# Dressage saddles for thoroughbred - recommendations



## lmp (1 November 2006)

I was wondering whether anyone could recommend any particular make of dressage saddle which you have found suitable for a thoroughbred?  I'm only at prelim level but am considering getting one (second hand leather/possibly even synthetic).  Obviously need to take my shape into consideration too - i'm 5ft 4, average weight but with fairly short legs! 

Thanks!!


----------



## beh (1 November 2006)

For my old TB we had a Throwgood hi-wither GP, it wasnt a dressage but i think they do one in that model. very reasonably priced too (well the GP one was)


----------



## kerrylou123 (1 November 2006)

i bought a dressage saddle from ebay for my high withered TB.  A bit of a risk i know, but i bought a synthetic griffin one, althought it has a leather look to it and fits a treat!  Olny cost me £50 too, and was brand new,  which i thought was a bargin!


----------



## samp (1 November 2006)

Wintec pro dressage is a good one. had a but back head so fits high withered


----------



## Baileysno1 (1 November 2006)

I used a wintec pro dressage on my vetran TB and also meant I could change the gullet when he went skinny in winter. You're looking at about around the £200 mark for a second hand one but would really reccomend.


----------



## racingdemon (1 November 2006)

i have a wintec isabell for my whippet like TB, it is great &amp; he's actually gone up 2 width sizes from musclling up since he's had it as it fits so much better than his old one (if that makes sense) I really like that it can be adjusted!


----------



## Sparklet (1 November 2006)

I have had two TB and was never able to get a wintec to fit.  The biggest mistake when fitting a high withered TB is to go for a narrow fit of saddle in order to get wither clearance - all you end up with is a saddle that pinches across the withers and pressure points at each side.
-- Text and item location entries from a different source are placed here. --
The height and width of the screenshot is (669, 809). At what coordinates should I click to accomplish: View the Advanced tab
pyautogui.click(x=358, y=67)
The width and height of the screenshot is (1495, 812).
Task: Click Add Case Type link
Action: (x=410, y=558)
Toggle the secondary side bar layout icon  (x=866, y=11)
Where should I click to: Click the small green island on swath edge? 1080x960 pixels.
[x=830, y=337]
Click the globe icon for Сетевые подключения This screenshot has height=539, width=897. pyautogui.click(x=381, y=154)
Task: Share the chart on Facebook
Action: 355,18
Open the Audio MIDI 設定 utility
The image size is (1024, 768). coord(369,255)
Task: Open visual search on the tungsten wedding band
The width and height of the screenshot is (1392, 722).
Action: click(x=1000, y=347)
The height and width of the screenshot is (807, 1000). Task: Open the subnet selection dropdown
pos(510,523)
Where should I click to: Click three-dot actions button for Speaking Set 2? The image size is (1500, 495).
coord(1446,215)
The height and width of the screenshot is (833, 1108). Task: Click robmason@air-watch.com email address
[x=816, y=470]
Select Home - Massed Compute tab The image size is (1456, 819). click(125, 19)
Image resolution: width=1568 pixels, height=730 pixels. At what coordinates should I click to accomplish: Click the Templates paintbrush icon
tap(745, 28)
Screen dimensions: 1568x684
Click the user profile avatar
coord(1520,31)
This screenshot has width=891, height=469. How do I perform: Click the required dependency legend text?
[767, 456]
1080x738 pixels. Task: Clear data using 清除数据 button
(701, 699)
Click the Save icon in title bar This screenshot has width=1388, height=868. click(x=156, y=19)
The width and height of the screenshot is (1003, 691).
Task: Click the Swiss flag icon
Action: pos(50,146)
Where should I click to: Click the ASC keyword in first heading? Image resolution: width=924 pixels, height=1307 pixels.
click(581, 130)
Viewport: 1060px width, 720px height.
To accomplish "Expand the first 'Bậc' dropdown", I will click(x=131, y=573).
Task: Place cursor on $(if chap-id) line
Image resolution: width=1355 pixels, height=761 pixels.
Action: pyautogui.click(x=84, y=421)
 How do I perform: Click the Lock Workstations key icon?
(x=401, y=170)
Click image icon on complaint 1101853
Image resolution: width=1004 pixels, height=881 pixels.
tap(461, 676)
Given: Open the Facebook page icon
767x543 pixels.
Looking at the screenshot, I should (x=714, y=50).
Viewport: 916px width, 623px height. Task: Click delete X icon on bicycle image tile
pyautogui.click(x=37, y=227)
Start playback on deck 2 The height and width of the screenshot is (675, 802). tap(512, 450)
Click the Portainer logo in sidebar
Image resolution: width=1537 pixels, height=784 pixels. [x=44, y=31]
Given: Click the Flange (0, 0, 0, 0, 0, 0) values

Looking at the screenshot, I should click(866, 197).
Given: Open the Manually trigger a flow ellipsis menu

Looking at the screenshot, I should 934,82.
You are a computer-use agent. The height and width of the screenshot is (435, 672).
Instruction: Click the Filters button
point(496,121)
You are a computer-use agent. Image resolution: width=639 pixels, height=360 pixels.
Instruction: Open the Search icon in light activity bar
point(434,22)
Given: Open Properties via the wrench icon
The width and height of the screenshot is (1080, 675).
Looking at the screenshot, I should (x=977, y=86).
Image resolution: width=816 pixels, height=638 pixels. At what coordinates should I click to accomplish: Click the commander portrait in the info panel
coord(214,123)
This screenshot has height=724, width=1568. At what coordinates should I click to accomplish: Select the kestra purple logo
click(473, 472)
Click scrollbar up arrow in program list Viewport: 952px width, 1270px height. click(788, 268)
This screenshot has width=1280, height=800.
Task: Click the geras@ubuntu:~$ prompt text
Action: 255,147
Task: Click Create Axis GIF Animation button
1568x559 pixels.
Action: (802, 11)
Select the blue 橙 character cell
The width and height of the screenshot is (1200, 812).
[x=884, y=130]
TB's are not easy to fit and a lot of tree's just dont suit them - Albion and Ideal are not too bad but a lot of them just end up tipping you back because of the height needed at the front.

By the way - wintec have very small panels so you dont have a lot of weight bearing surface - maybe not so bad for a rounded cob type because it sits down more but not so good for a high withered horse.


----------



## air78 (1 November 2006)

I agree about the wintecs not being great, and have also tried the Bates saddles, but none have been right on my TB (v. skinny, high withered)
The Ideal Jessica has a really 'curvy' tree which can be good on TB's, and i have a Passier jump saddle which fits my boy well.
I have just ordered a WOW, which i hope will be perfect! It was great when i tried it- loads of clearence, and i hope it will be really comfy for him, as it has lovely big pannels.


----------



## spudsmum (1 November 2006)

I use an Ideal Jessica Dressage on mine which is fab! Really nice to ride in and has fitted all my TB's a treat!


----------



## Iestyn (1 November 2006)

For the life of me I can't remember what make my dressage saddle is - but my TB takes a med-wide anyways, so not a typical TB shape. I got mine second-hand from Derby House. I boxed him up there (but we're only 40mins away) and they had a range of saddles for me to try. I've been told that synthetic saddles aren't really suited for TB's - they're budget saddles that have been designed for the average Riding Club horse (by average I mean type) which has tended to be a TBx or Irish types - their barrell is rounder that yr typical TB. It might have been a generalisation, but I haven't found a synthetic saddle to fit my TB yet!


----------



## LEC (1 November 2006)

My TB is a MW and I have a Baines dressage saddle which fits really well especially as he is high withered. It was 2nd hand and did not cost too much.


----------



## eventingdiva (2 November 2006)

My high withered TB was in a Kieffer dressage saddle, until her owner brought her an ideal jessica a few months ago. both fit her well, but the ideal is lots nicer to ride in.
...shame i havent sold my kieffer yet... x


----------